Hashed File Problems with large record set

SPA_BI · Post by **SPA_BI** » Sun Jan 28, 2007 9:35 pm

Hello,

I have a question regarding a possible limitation in hashed files.

We have a job that performs a lookup on a hashed file that was tested to function ok with small amounts of data. The same lookup failed to return any values when the hashed file contained 500,000 records.
The Debug mode showed all records as containing NULL values (this is incorrect) when the hash file was so large.

Pre-load to memory was set to disabled and there are no disk issues.

Does anyone have any ideas about this behaviour?

thanks,

SPA

DSguru2B · Post by **DSguru2B** » Sun Jan 28, 2007 10:09 pm

When you say "Failed to return any values", you mean that the none of the source records had a hit on the hashed file?

Hashed files have size limitations. 2.2 GB is the limit. But this barrier can be overcome by making it a 64 bit hashed file. Search the forum for more information on "how to".

Make sure your hashed file keys are trimmed and the source keys are also trimmed before doing the lookup.

SPA_BI · Post by **SPA_BI** » Sun Jan 28, 2007 10:37 pm

thanks for the reply.

I should have pointed out that the hash file is a lookup of itself (after an aggregation stage); so there are no issues with the key matching up.
It works well when i Cull the amount of records down but it seems like the sheer amount of records causes the lookup to fail.

So without the 2.2 G limit being reached, I'm wondering why the lookup works with a few of the records but not the large amount.
Could resource demands on the server result in this behaviour?

narasimha · Post by **narasimha** » Sun Jan 28, 2007 11:41 pm

Do you get any errors/waranings at all, or its just that the look ups are failing?
As DSguru2B suggested, do a trim before you do a lookup.
If possible share the design of your job.

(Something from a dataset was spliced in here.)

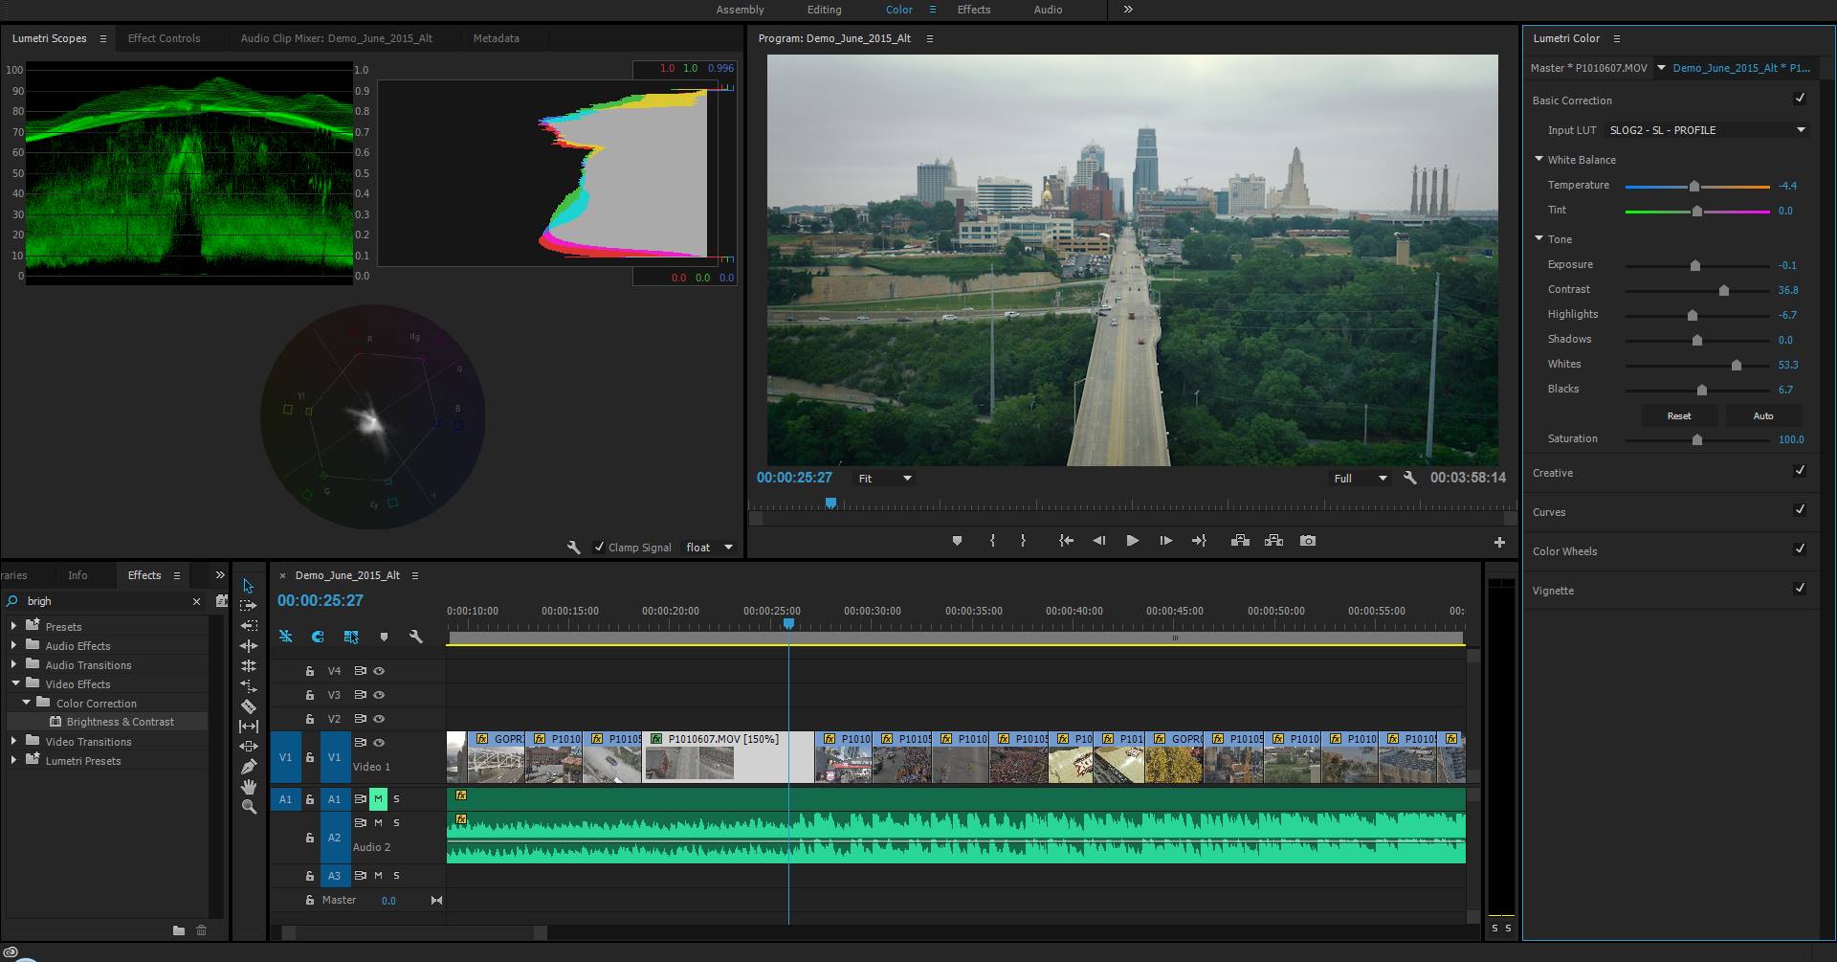
Task: Select the Hand tool
Action: coord(249,787)
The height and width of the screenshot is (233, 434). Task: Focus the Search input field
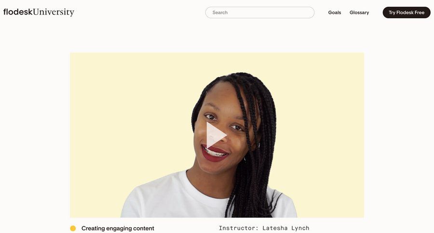259,13
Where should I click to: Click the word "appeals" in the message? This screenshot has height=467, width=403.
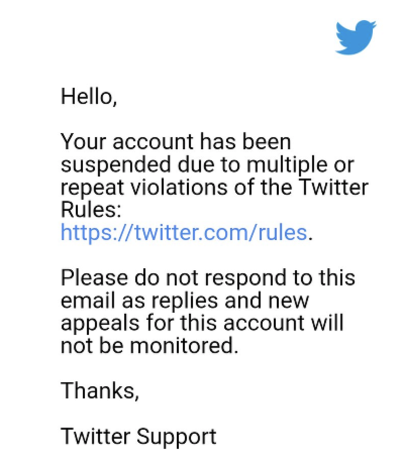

SPA_BI · Post by **SPA_BI** » Mon Jan 29, 2007 12:12 am

thanks for reply,

There are no warnings/errors

The hash file is a lookup of itself. It works fine with a smaller set (even using records from the larger set), but when the whole 500,000 is pushed though, the lookup fails to match up any of the records.

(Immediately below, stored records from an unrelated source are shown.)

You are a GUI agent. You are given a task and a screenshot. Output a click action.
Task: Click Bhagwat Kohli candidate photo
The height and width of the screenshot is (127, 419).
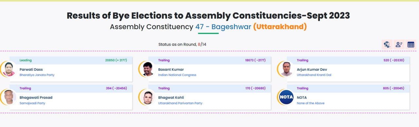[148, 97]
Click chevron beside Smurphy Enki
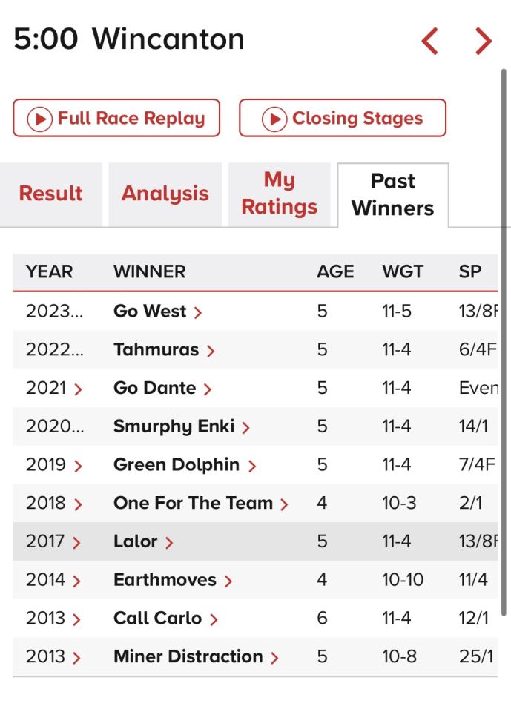The width and height of the screenshot is (511, 712). 246,427
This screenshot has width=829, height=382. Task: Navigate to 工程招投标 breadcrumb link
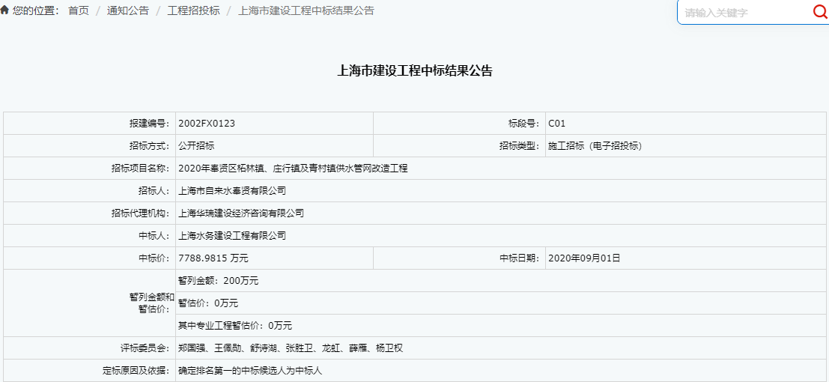[x=193, y=10]
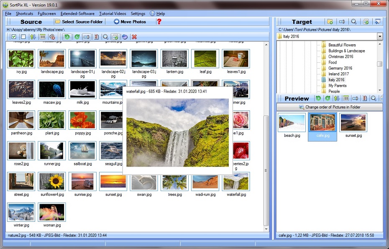This screenshot has height=249, width=389.
Task: Select the beach.jpg thumbnail
Action: pyautogui.click(x=291, y=123)
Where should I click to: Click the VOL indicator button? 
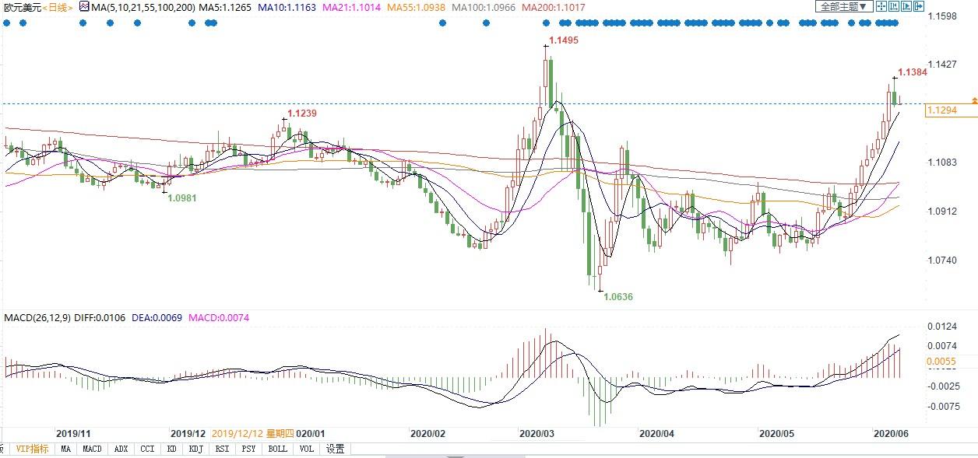[307, 449]
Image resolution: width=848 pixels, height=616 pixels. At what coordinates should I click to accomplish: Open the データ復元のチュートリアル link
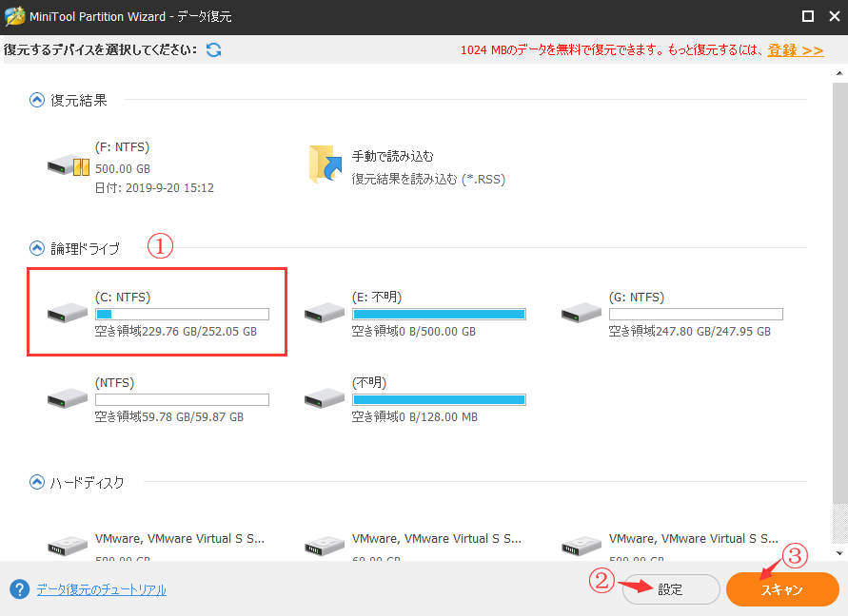click(101, 589)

How would the trim be of benefit?

chulett · Post by **chulett** » Mon Jan 29, 2007 12:23 am

SPA_BI wrote:The hash file is a lookup of itself.

I don't know about anyone else, but I'd appreciate a clarification as to what this statement means.

The 'trim' would help get past the classic 'lookup doesn't work' problem - the keys don't match because of extraneous whitespace in one or both values. People load "A" from one source and try to match it to "A " from another.

ray.wurlod · Post by **ray.wurlod** » Mon Jan 29, 2007 12:47 am

Please describe your job more completely. In particular what is the data type of the lookup key, what is the data type of that column coming out of the Aggregator stage, and what happens to the column in the Aggregator stage (is it grouped or does it have an aggregate function applied to it)? Mention also whether you have read cache and/or write cache enabled in the Hashed File stages.

ArndW · Post by **ArndW** » Mon Jan 29, 2007 2:36 am

SPA_BI wrote:...The hash file is a lookup of itself...

My thought there is that you might have buffered writes turned on, so that a lookup of a record might not return a value because it hasn't actually been written to the file yet. This could happen more frequently when a lot of writes are done and are buffered. As stated earlier, a more detailed description might help clarify that this is not the problem.

If you attempt to write past the default 2Gb limit (since dynamic files are stored in 2 OS files with most data being written to one file the actual limit is not predictable and is slightly over 2Gb) you will get write errors and most likely a corrupted file. With 500,000 records you would need an average record length of over 4096 bytes to exceed 2Gb - is this the case?

DSguru2B · Post by **DSguru2B** » Mon Jan 29, 2007 8:08 am

I highly doubt its the 2.2 Gigs limit issue here ArndW. As you noted, the job would abort and atleast spit out a message in the log file. None of that is happening. I think your analysis about "buffered write" might be it. Lets see what the OP comes back with.

SPA_BI · Post by **SPA_BI** » Wed Jan 31, 2007 5:19 pm

Thanks for the help guys, it was a wrong aggregation being performed on the key.

Closing request.

ray.wurlod · Post by **ray.wurlod** » Wed Jan 31, 2007 10:42 pm

Thanks for the feedback. We were fairly sure the problem wasn't in the hashed file itself.